Task details:
Reply with each record repeated exactly.

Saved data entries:
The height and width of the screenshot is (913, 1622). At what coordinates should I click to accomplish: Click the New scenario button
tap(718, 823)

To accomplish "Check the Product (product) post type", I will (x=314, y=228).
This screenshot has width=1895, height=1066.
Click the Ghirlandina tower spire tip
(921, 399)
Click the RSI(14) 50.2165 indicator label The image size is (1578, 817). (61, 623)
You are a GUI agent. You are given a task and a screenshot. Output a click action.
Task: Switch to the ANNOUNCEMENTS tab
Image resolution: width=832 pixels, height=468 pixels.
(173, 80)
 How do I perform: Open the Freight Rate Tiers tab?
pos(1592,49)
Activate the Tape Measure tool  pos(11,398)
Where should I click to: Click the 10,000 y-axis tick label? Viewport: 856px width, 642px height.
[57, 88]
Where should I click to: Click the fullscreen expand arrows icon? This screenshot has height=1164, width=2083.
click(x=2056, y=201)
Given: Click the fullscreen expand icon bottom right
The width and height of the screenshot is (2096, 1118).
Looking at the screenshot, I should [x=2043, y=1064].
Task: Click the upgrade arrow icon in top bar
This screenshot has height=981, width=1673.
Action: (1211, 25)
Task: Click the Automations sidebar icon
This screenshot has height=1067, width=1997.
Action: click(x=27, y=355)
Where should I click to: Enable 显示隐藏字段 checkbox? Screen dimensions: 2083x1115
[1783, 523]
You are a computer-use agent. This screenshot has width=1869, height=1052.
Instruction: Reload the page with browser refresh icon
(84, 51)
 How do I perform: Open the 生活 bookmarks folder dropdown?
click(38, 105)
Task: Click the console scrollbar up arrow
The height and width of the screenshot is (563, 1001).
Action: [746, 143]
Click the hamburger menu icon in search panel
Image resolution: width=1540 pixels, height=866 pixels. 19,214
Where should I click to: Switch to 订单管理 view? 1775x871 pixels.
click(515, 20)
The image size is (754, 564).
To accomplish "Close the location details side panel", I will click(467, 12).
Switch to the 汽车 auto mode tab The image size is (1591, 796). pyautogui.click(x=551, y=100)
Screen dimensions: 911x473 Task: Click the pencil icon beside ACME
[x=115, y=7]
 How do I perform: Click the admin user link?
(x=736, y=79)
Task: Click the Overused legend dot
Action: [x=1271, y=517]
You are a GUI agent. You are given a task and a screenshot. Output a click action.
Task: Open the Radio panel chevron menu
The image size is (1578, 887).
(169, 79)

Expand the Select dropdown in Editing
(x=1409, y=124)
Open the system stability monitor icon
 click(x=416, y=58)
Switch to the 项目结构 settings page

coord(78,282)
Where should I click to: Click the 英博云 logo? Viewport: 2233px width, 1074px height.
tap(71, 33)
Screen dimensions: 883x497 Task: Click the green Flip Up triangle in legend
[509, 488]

Exercise result:
The height and width of the screenshot is (913, 1622). At what coordinates should I click to accomplish: Click the New scenario button
tap(718, 823)

To accomplish "Check the Product (product) post type", I will (x=314, y=228).
This screenshot has width=1895, height=1066.
Click the Ghirlandina tower spire tip
(921, 399)
Click the RSI(14) 50.2165 indicator label The image size is (1578, 817). (61, 623)
You are a GUI agent. You are given a task and a screenshot. Output a click action.
Task: Switch to the ANNOUNCEMENTS tab
Image resolution: width=832 pixels, height=468 pixels.
(173, 80)
 How do I perform: Open the Freight Rate Tiers tab?
pos(1592,49)
Activate the Tape Measure tool  pos(11,398)
Where should I click to: Click the 10,000 y-axis tick label? Viewport: 856px width, 642px height.
[57, 88]
Where should I click to: Click the fullscreen expand arrows icon? This screenshot has height=1164, width=2083.
click(x=2056, y=201)
Given: Click the fullscreen expand icon bottom right
The width and height of the screenshot is (2096, 1118).
Looking at the screenshot, I should [x=2043, y=1064].
Task: Click the upgrade arrow icon in top bar
This screenshot has height=981, width=1673.
Action: (1211, 25)
Task: Click the Automations sidebar icon
This screenshot has height=1067, width=1997.
Action: click(x=27, y=355)
Where should I click to: Enable 显示隐藏字段 checkbox? Screen dimensions: 2083x1115
[1783, 523]
You are a computer-use agent. This screenshot has width=1869, height=1052.
Instruction: Reload the page with browser refresh icon
(84, 51)
 How do I perform: Open the 生活 bookmarks folder dropdown?
click(38, 105)
Task: Click the console scrollbar up arrow
The height and width of the screenshot is (563, 1001).
Action: [746, 143]
Click the hamburger menu icon in search panel
Image resolution: width=1540 pixels, height=866 pixels. 19,214
Where should I click to: Switch to 订单管理 view? 1775x871 pixels.
click(515, 20)
The image size is (754, 564).
To accomplish "Close the location details side panel", I will click(467, 12).
Switch to the 汽车 auto mode tab The image size is (1591, 796). pyautogui.click(x=551, y=100)
Screen dimensions: 911x473 Task: Click the pencil icon beside ACME
[x=115, y=7]
 How do I perform: Click the admin user link?
(x=736, y=79)
Task: Click the Overused legend dot
Action: [x=1271, y=517]
You are a GUI agent. You are given a task and a screenshot. Output a click action.
Task: Open the Radio panel chevron menu
The image size is (1578, 887).
(169, 79)

Expand the Select dropdown in Editing
(x=1409, y=124)
Open the system stability monitor icon
 click(x=416, y=58)
Switch to the 项目结构 settings page

coord(78,282)
Where should I click to: Click the 英博云 logo? Viewport: 2233px width, 1074px height.
tap(71, 33)
Screen dimensions: 883x497 Task: Click the green Flip Up triangle in legend
[509, 488]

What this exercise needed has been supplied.